Many international donors agree.
“It’s very important to invest in the workforce,” says Paul Sender, director of the $271 million Three Millennium Development Goals (3MDG) fund, which is building 78 new clinics in rural areas of Burma between 2012 and 2017, under an agreement that will eventually see these facilities handed over to the Ministry of Health.
But merging the efforts of groups like the KDHW with government-led initiatives could be a fraught process in regions that have suffered under decades of ethnic conflict. Even in the current climate of cooperation, there is a risk that poor implementation of foreign-funded projects could pour salt onto old wounds.
Although that hasn’t been an issue so far, Kim Joliffe, an independent researcher specialising in security, development and humanitarian affairs in Burma, notes that the two sides are still operating largely independently of each other.
“At the moment they [the government and ethnic community health services] are trying to work together but they are still running side-by-side, separate programmes,” he says. Joliffe also adds that accreditation of existing services would strengthen the convergence of health services.
To reduce such inefficiency – and avoid future friction – Eh Thaw from Karen Human Rights says that international donors should consult not only with government officials, but also with those long established in areas needing better access to healthcare.
“International donors are now funding the government a lot but we want to encourage them to not only focus on the government projects but also to provide funding to borderline organisations and local organisations,” says Eh Thaw.
Fixing a broken system
After decades of conflict and neglect, however, it seems that the government’s top priority in poor rural areas is to make its presence felt, even if it doesn’t have a coherent plan that would bring real benefits to local people.

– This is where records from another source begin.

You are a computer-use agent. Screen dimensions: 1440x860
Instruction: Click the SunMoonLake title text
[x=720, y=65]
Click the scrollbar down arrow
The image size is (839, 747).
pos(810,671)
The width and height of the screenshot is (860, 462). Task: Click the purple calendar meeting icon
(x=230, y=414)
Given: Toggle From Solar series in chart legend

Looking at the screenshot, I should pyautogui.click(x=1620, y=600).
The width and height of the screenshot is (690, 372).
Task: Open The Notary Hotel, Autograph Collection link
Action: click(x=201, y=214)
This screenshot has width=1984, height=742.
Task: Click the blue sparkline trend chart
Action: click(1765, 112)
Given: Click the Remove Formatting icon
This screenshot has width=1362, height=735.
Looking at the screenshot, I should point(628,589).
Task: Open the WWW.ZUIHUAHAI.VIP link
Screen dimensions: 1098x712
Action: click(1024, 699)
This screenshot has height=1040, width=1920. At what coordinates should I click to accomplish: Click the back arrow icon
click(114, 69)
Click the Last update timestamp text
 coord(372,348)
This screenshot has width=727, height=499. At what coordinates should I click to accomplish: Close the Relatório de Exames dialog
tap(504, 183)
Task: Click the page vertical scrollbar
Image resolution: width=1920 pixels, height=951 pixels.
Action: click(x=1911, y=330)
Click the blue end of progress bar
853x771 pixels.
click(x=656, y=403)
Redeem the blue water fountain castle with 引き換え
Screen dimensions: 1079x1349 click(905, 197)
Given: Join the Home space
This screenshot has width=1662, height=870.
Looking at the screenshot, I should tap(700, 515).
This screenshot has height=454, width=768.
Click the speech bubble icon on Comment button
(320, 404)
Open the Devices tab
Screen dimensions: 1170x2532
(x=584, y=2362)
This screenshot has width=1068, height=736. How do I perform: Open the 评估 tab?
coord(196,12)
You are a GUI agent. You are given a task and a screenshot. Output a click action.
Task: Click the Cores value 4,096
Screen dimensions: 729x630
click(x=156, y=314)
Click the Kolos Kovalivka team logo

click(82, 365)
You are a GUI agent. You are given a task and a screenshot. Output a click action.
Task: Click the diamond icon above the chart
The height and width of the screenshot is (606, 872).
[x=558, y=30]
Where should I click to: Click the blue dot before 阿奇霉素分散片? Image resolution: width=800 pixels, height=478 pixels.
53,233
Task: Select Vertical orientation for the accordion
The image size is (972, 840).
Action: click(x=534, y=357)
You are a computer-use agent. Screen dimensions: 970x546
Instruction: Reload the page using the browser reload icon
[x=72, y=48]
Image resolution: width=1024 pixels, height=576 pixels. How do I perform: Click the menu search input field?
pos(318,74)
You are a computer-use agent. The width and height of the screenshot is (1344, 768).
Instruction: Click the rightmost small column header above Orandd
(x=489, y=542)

“You can build a hospital building in a week and it will look good so you can take a picture, but the challenge is how to build a system,” says Bill Davis, the former Burma project director for Physicians for Human Rights.
Jamie Uhrig, a consultant with the Global Fund, which focuses on combating AIDS, tuberculosis and malaria, puts it more bluntly: Building new infrastructure without ready services is “a good way of burning through money.”
Both men share Joliffe’s view that working with and learning from local groups would be the smartest way for the government to make a meaningful impact on rural health issues. The question is, is the government listening?
Some are hopeful that with a new National League for Democracy government in power, things will change for the better.
These hopes were bolstered on 1 April, when Burma’s new health minister, Dr. Myint Htwe, delivered a speech acknowledging the need for reform in rural areas, stating that “healthcare needs to reach and be accessible for all the people.”
In the same week, his ministry also called for applications for 1,000 new assistant doctor and 42 dental surgeon positions.
It was welcome news in Mae Sot, where Dr. Cynthia has long called for greater government involvement in training the next generation of health professionals.
Kanchana Thornton acknowledges the road to healthcare reform will take time but warns the current generation can’t be left out of plans.
“Primary healthcare is good for future generations but the one now has already been damaged. [They] didn’t have a chance to all those services. Think about them, the ones already damaged, because they are also the future of Burma.”